● **EXERCISE SET**:
- 1) Write out the part of the article on social determinants of health starting with "A long-time advocate" and going on through "or national programs.".
- 2) In the article on social determinants of health, what percentage of physicians in The Physicians Foundation's 2018 Survey of America's Physicians reported that many or all of their patients have significant social needs that threaten their health?
- 3) Carry on the article about social determinants of health, picking up after its final sentence.

We must address social determinants of health now

November 14, 2019

Addressing social determinants is where our health care system falls short.

Social determinants of health (SDOH) are not a new concept among health care leaders; but they are receiving increased attention from physicians, media and policymakers of late. This is in part because the upcoming 2020 elections are once again pushing health care reform to the front of the national agenda. There is an increased realization among physicians that social determinants are influencing health care behaviors and negatively influencing patient outcomes.

What’s more, Congress’ first proposed bill to address SDOH in payment models is spreading awareness that SDOH -- the conditions into which people are born, grow, live, work and age -- have a profound influence on both health outcomes and costs. Physicians are keenly aware of the impact of SDOH on their patients. In The Physicians Foundation’s 2018 Survey of America’s Physicians, 88 percent of physicians reported that many or all of their patients have significant social needs that pose a threat to their health.

It is important to understand just how SDOH affect patients and physicians. For patients, SDOH often manifest themselves in a lack of access to safe housing, nutritious food and transportation. With these deficits and at the most basic levels, patients frequently are not able to adhere to their physicians’ care instructions, or even get to medical appointments, despite their desire to be adherent. For many other patients-like those diagnosed with influenza in winter-poor housing, a lack of heat, and substandard nutrition can all combine for a deadly outcome.

Unaddressed SDOH severely limit physicians’ abilities to improve patients’ health, but they also have cascading effects beyond patient care. A key component of physician burnout is the inability to address the root causes of their patients’ poor health adherence, made all the more difficult when there are obstacles like SDOH that physicians find themselves helpless to address.

Physicians may have access to cutting-edge medical research, technology and treatments, but find themselves unable to help patients get to offices, access nutritious food and afford ever rising prescription costs. Prescription costs are increasing dramatically, as now $1 out of every $4 spent in health care is industry is spent on pharmaceuticals. Comparatively, $1 in every $3 is spent on hospital care.

Integrating systems to help physicians ameliorate SDOH is one of the most substantial challenges we have in health care. Addressing SDOH is the only way we will develop a health care system that achieves better outcomes with reduced costs. Expanding coverage to every American will not limit utilization and promote health and wellness unless we can link these changes to the social drivers that promote health compliance.

A long-time advocate for addressing SDOH, the Physicians Foundation believes the integration of SDOH into payment and care delivery systems will allow physicians to address SDOH more efficiently and effectively, resulting in healthier patients. This can be achieved by adding SDOH measures and financial incentives into new payment models, whether the reimbursement comes from private payors, state or national programs.

● **PROVIDED RECORDS**:
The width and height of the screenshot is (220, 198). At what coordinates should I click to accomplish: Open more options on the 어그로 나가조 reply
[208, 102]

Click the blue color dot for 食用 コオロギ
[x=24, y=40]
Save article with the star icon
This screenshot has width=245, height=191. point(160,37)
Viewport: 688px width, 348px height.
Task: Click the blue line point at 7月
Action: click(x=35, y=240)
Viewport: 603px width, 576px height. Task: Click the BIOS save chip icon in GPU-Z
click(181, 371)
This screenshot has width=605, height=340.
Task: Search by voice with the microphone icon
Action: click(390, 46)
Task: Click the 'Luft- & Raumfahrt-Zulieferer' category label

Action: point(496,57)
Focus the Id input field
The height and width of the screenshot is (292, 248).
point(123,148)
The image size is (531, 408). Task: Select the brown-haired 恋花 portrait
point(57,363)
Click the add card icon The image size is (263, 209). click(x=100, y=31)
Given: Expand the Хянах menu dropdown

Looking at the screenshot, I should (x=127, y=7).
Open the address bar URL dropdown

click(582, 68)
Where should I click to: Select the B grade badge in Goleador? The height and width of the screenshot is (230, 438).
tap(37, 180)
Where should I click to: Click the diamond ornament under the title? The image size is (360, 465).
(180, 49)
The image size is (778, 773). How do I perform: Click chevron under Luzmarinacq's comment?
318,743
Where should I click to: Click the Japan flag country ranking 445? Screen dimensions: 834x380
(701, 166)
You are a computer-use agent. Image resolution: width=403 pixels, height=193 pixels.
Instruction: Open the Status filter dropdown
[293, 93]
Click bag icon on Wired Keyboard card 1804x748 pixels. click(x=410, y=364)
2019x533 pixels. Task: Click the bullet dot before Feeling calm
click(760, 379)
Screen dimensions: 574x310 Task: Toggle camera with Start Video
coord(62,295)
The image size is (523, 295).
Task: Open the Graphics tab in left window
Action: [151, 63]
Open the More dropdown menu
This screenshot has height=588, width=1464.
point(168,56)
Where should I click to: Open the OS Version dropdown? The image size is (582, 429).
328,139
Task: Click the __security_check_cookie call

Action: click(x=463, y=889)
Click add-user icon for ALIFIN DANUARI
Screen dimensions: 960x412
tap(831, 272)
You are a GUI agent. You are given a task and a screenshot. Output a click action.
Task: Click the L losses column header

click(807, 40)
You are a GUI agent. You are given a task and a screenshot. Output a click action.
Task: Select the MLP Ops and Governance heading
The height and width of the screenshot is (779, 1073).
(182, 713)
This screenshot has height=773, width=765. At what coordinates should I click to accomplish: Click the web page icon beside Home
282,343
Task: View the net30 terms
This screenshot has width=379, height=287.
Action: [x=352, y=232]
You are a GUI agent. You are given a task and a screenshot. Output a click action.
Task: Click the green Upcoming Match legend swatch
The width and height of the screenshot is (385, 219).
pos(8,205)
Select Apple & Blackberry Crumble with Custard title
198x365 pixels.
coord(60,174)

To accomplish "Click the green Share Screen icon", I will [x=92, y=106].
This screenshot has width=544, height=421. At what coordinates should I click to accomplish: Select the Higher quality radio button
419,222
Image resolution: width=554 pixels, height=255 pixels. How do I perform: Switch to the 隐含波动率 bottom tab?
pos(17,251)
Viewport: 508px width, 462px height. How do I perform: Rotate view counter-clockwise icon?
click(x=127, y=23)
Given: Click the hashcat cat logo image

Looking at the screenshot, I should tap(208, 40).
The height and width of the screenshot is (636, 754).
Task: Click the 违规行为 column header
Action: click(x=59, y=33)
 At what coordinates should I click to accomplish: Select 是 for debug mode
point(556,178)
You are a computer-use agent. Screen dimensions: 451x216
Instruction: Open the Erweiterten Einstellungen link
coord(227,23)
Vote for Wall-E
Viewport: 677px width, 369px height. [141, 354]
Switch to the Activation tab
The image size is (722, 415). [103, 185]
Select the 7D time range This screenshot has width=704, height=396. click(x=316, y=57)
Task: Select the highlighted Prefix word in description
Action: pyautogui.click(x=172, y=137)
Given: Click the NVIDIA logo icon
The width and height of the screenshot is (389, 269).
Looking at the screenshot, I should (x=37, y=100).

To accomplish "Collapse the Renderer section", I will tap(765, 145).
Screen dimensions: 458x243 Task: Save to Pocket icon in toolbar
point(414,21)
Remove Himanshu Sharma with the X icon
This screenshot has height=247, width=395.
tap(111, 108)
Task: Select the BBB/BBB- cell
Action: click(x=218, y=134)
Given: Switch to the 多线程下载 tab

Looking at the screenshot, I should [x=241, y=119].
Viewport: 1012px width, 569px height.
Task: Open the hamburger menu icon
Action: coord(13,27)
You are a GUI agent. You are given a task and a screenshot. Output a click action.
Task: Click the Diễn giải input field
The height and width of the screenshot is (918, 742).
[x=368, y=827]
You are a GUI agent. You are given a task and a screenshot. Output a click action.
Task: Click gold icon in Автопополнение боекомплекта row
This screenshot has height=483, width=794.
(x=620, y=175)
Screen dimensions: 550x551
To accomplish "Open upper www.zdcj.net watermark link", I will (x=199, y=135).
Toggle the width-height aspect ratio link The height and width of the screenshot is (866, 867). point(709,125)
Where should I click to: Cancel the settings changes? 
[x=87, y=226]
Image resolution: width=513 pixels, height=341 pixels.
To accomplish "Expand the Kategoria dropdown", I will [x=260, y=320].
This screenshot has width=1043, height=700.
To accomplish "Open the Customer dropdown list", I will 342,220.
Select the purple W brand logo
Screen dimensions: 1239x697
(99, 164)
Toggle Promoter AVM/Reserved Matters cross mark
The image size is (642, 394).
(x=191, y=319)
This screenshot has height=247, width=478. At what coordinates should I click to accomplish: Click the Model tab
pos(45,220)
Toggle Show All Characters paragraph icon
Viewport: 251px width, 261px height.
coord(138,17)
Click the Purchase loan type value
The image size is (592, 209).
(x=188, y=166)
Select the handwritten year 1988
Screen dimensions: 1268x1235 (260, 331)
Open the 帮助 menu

● **RESULTS FOR EACH TASK**:
- 1)
A long-time advocate for addressing SDOH, the Physicians Foundation believes the integration of SDOH into payment and care delivery systems will allow physicians to address SDOH more efficiently and effectively, resulting in healthier patients. This can be achieved by adding SDOH measures and financial incentives into new payment models, whether the reimbursement comes from private payors, state or national programs.

- 2) 88 percent

- 3)
While policy reform will significantly aid in physicians’ attempts to address SDOH, there are measures that can be taken on a system level to address SDOH. Fortunately, medical practices have recognized the need to screen patients for potential social needs. However, helping physicians understand how they can best support their patients should be prioritized. Physicians already feel stressed for time, so another way to alleviate the burden is to have medical students help with the process. Not only are they addressing SDOH, they are learning how these social drivers affect the industry and are proactively changing the health care system they will enter one day.
In addition, insurers could create billing codes that pay physicians or other staff for identifying SDOH and connecting patients to helpful community services. Doing so can lessen the burden of the uncompensated time physicians spend looking for resources. While these are simple measures, they will help physicians, and especially patients, as they work to address SDOH. 

State medical societies that advocate for physicians, patients and their state health care needs could integrate SDOH into the support they provide their physician members. For example, many state medical societies must help support their physicians by making SDOH a central pillar in their own state legislative reform efforts. By advocating for inclusion of SDOH in their state’s Medicaid and CHIP reform, the burden on physicians and patients will lessen as they take steps to address SDOH.

Finally, there are steps individual physicians may take to alleviate SDOH burdens. In my practice, I observe daily how SDOH affects my patients’ health outcomes, an experience that needs to be shared with policy makers. It is critical that physicians’ voices are heard while developing new health care policies, including implementing measures to address SDOH.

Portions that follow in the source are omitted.